>> Begin Records for the exercise

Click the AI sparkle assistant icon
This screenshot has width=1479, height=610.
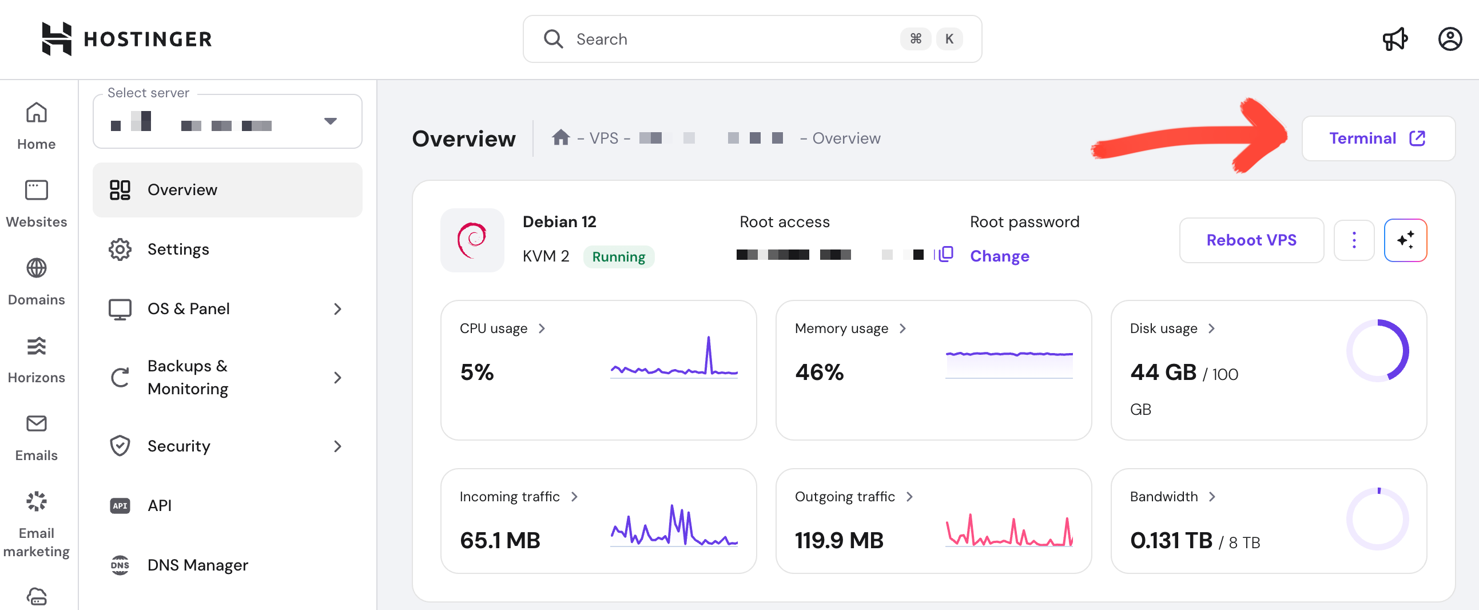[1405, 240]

>> End Records for the exercise
>> Begin Records for the exercise

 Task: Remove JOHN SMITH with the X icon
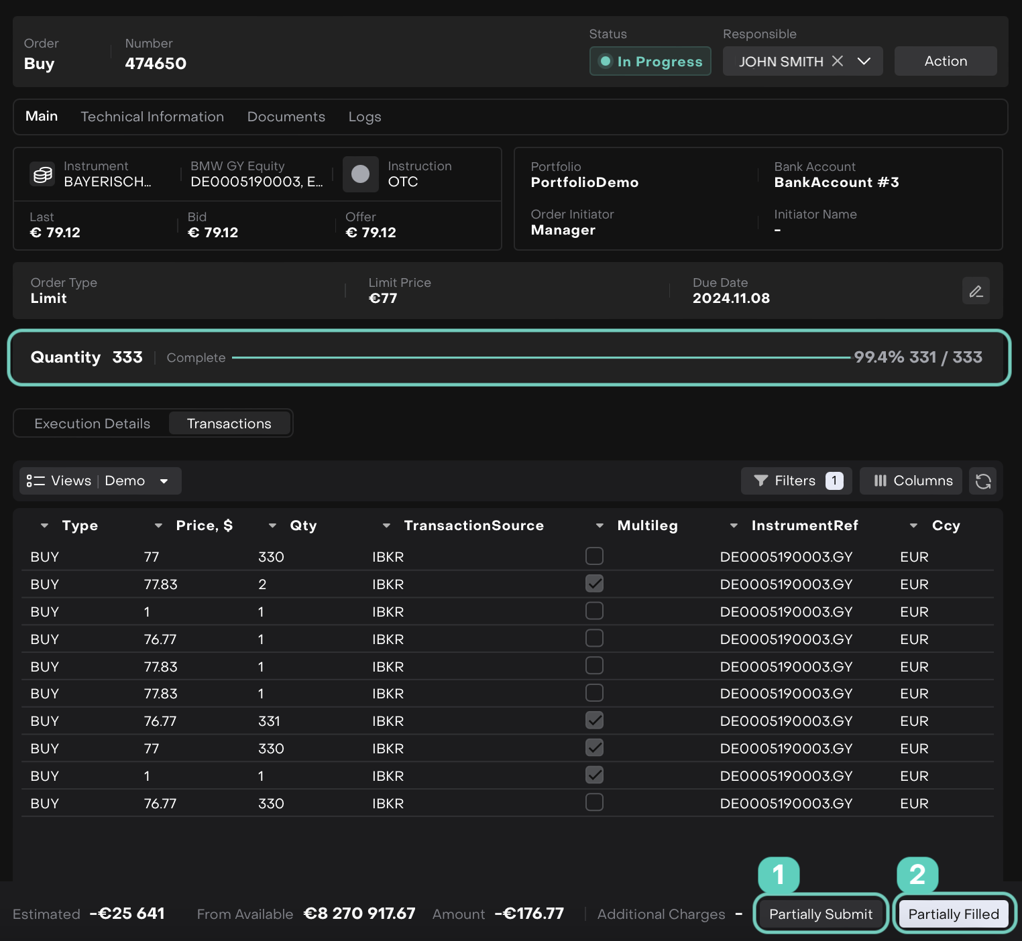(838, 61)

>> End Records for the exercise
>> Begin Records for the exercise

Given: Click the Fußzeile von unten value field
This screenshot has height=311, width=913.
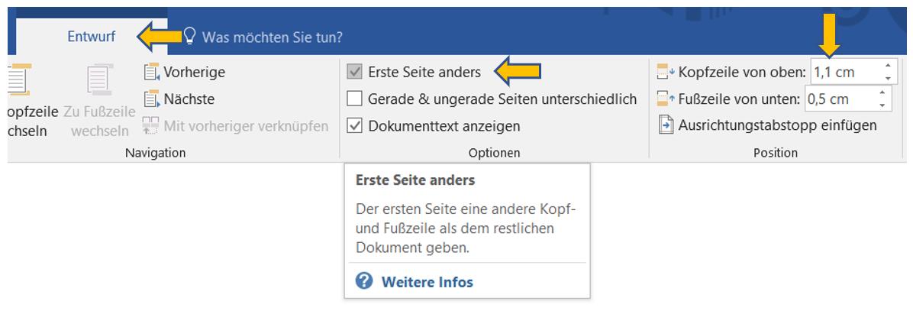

>> End Records for the exercise

= Aim =
Extract the lines of the entries that begin at the line containing "Click the AI sparkle assistant icon" and end after the line containing "[1405, 240]", copying them exactly and leaving out the pictures.

= Problem solution =
Click the AI sparkle assistant icon
This screenshot has width=1479, height=610.
[1405, 240]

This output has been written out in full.